PRINCE ALBERT – A maximum-security inmate involved in a deadly riot at Saskatchewan Penitentiary in December 2016 will get out soon on statutory release.
Street gang member, Skylar Blue Alexson, now 30, was sentenced in July 2016 to nine years in prison after he pleaded guilty to manslaughter in the death of 26-year-old Joshua Harden. Regina Police Service had charged him with second-degree murder.
He received three additional convictions, in 2017, 2018, and 2022, that increased the length of his sentence.
Alexson’s criminal history raises “substantial risk concerns,” according to Correctional Service of Canada (CSC) parole documents obtained by SASKTODAY.ca
“These concerns in combination with your lack of progress on your risk factors due to failing to participate in programs show a pattern of anti-social behaviour and an entrenched criminal attitude that creates an undue risk of committing a Schedule I offence,” continue the parole documents.

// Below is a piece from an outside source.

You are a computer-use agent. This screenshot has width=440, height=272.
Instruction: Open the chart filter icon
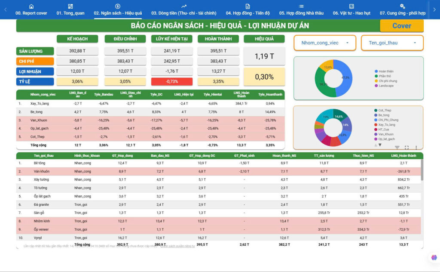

Alexson lacks insight into his crimes and has a failure to problem solve.
“You rationalize, justify and minimize your actions and its consequences,” state the parole documents.
Statutory release legislated by Parliament
Statutory release is legislated release and the parole board is limited in what conditions they can impose on an offender.
CSC recommended that the parole board impose a residency condition compelling Alexson to reside at a designated community-based residential facility or psychiatric facility approved by CSC. The parole board agreed to that recommendation, as well as CSC’s recommendation that overnight leave privileges be restricted.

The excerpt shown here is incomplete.